─── Information supplied
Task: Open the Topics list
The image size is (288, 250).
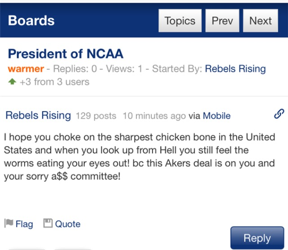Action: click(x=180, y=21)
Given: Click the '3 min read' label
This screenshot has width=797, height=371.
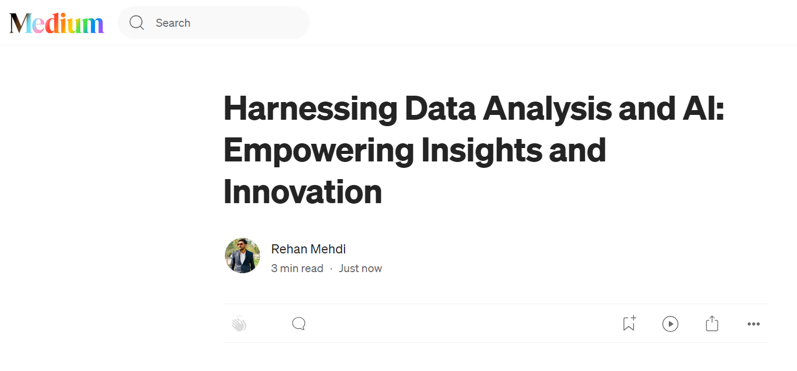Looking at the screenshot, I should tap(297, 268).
──────
### Task to carry out:
Needed here is only the span from the line with "Given: Click the '3 min read' label" through the last line of the entries, copied exactly with both ends and without pictures.

### Answer to the exercise:
Given: Click the '3 min read' label
This screenshot has width=797, height=371.
Looking at the screenshot, I should tap(297, 268).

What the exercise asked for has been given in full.